Could provider don't disclose their real infrastructure underlying their cloud offers. By doing so, cloud customers are completly left in the dark regarding the network linking their different instances. Leaving them with the false warm feeling that their are on top their own flat network.

What does it mean:

You have no idea of your network or I/O performance for your instance. Your virtual interface is sharing a physical (sometimes trunked) one(s) with other tenants collocated on the same physical server and theycompete with you for a share of the network pipe.
You have no idea of your network performance between multiple instances within the same cloud:

First your instances can be located in different branch of the infrastructure. Which means more network gears between them.
Then, Virtualizated network gears can also be thrown into the mix. Which add virtual switches and routers with sub optimal performance (remember they are software) but add greater flexibility.
Finally, the network traffic generated by all the tenants makes it very difficult (and expensive) to guaranty QoS throughout the infrastructure. Not to mention that capacity planning , measurement and management becomes extremely difficult because it is impossible to predict the(often asymmetric) bandwidth network consumption of the instance. A reason why cloud providers dream for hugely dense, multi-terabit, wire speed L2 switching fabrics.

As a consequence, there is not generally a published service level associated with throughput and latency within cloud. When oversubscription hit you, you often don't see it coming.

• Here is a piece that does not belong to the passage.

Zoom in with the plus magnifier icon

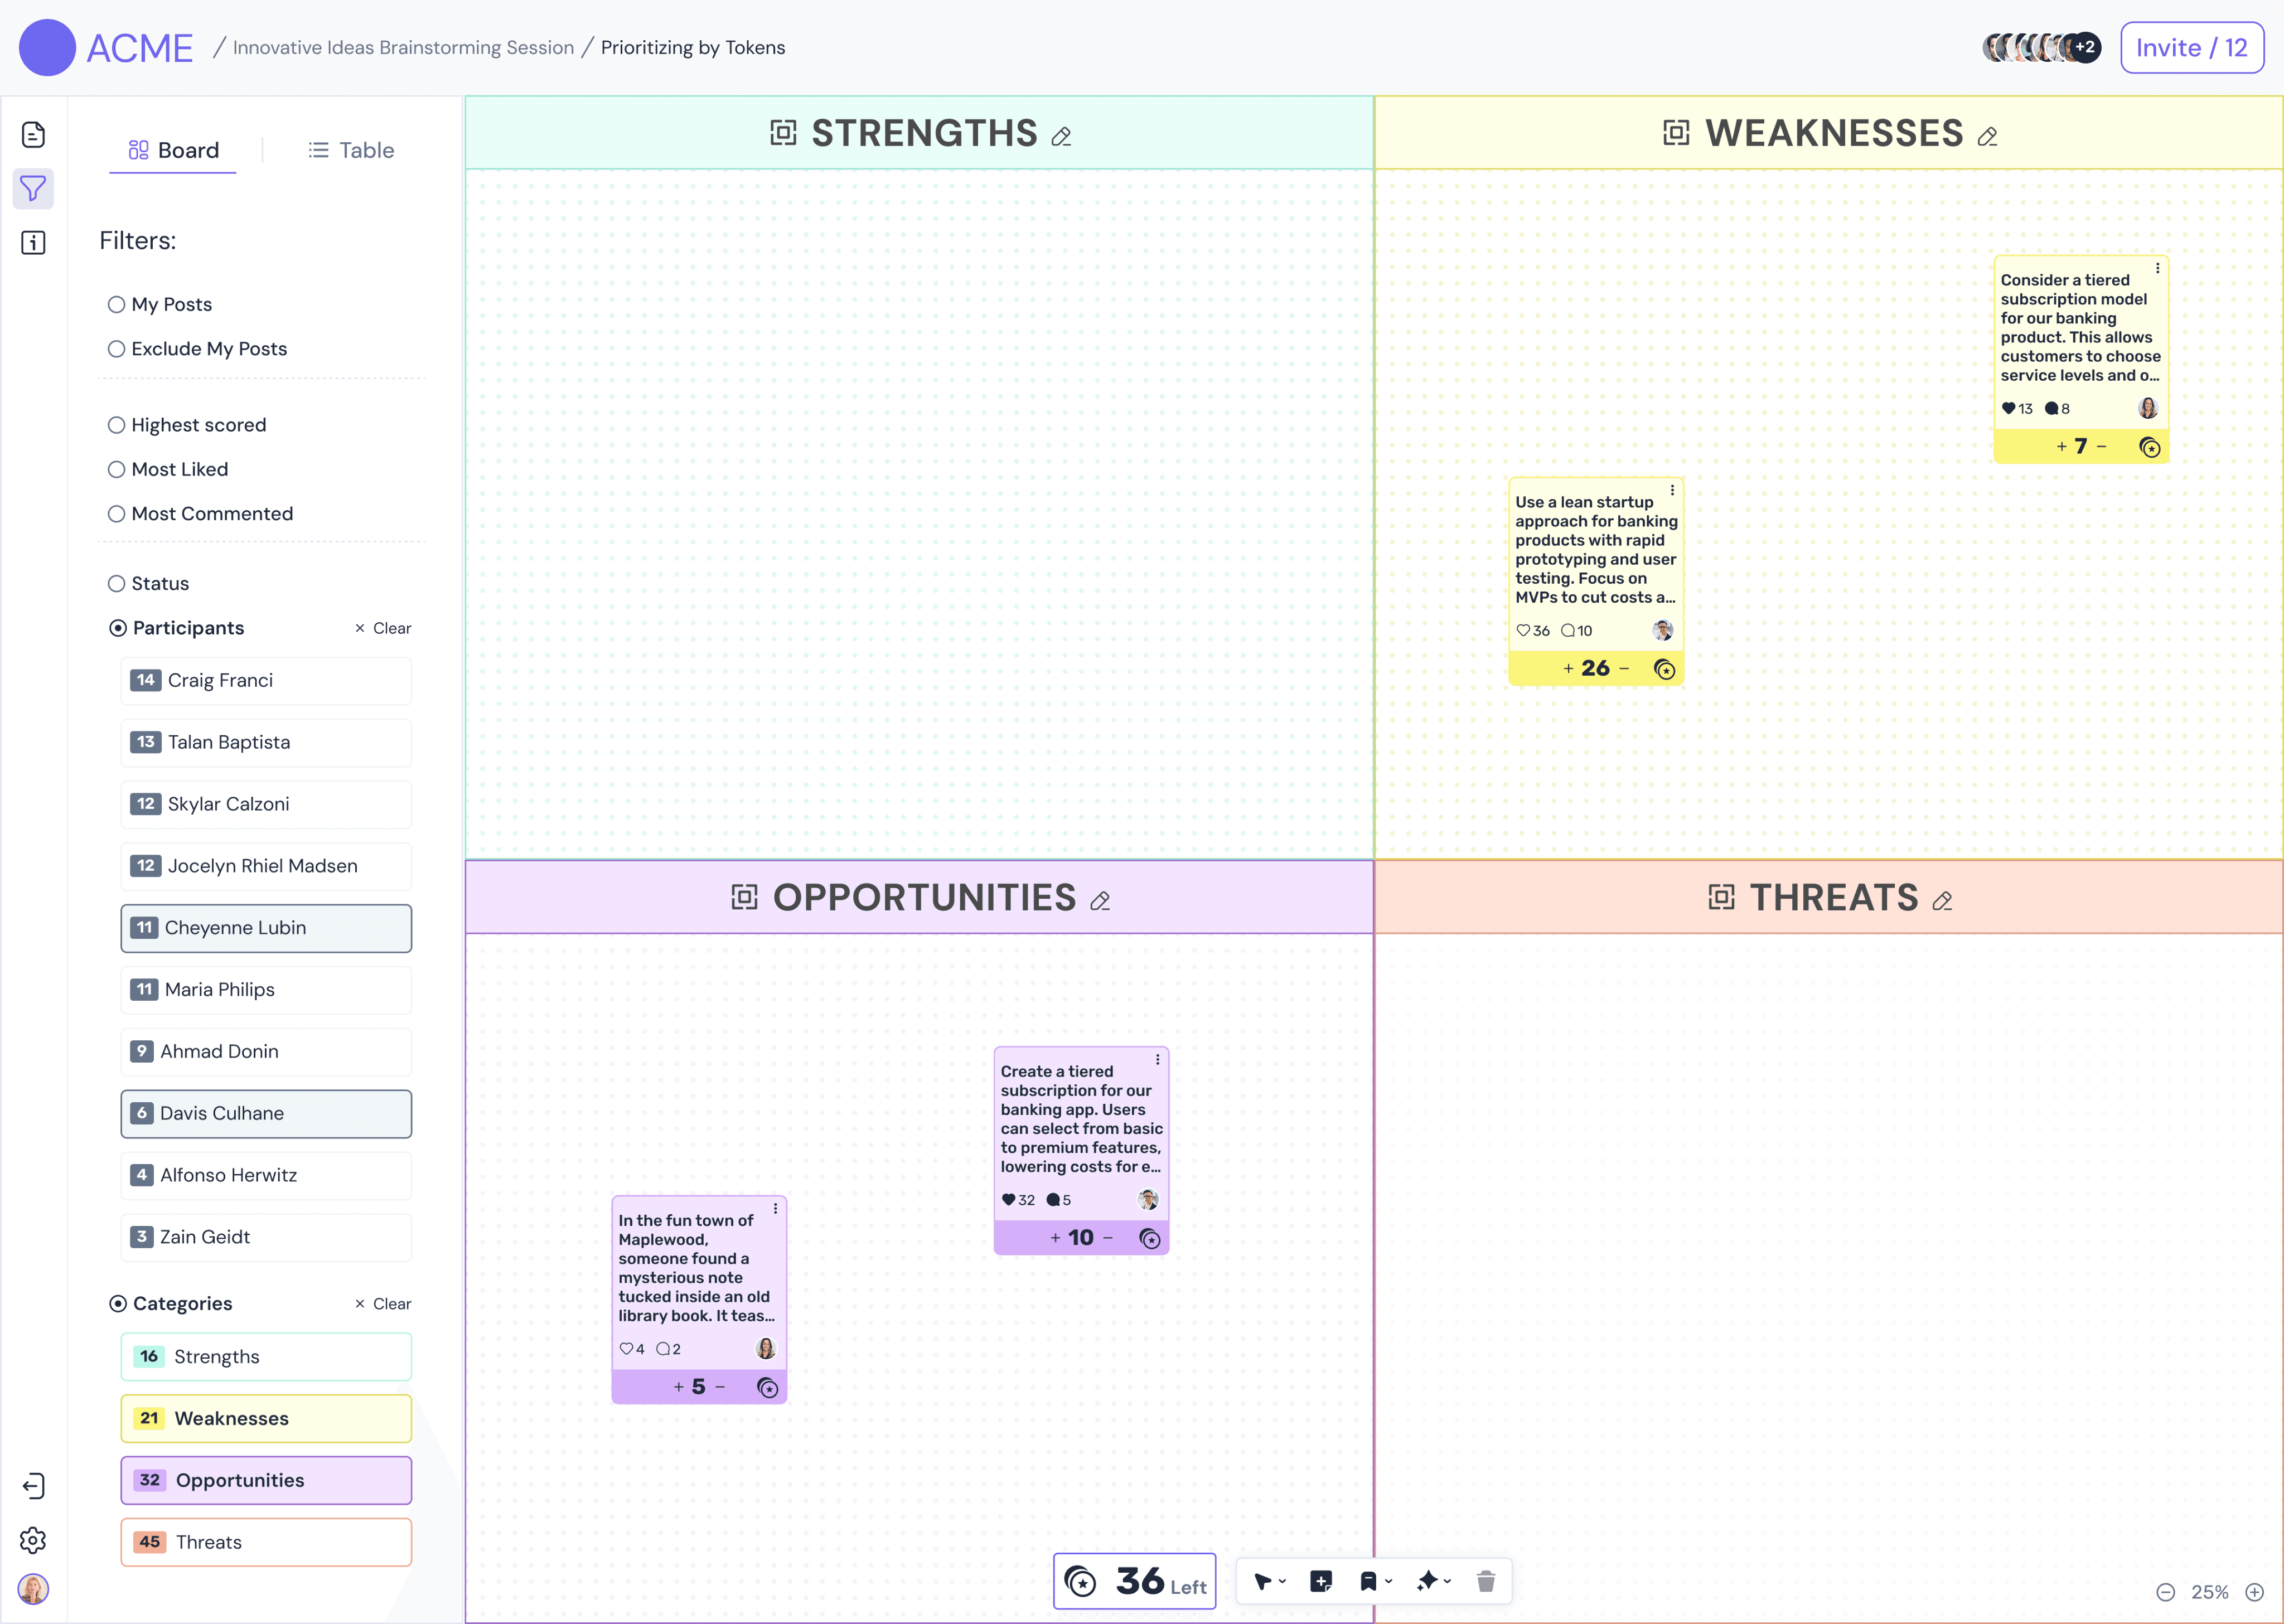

Maybe cloud will become similar to the home broadband with advertised "unilimited" offers but with content ratio.

All this, makes it extremely difficult to deploy and guaranty the performance of services that rely on low latency and/or high bandwidth architectures such as high performance computing, web and database clusters, storage access, seismic analysis, large scale data analytics, financial services and algorithmic trading platform.

I can think of some solutions to these problems but this will be for another post.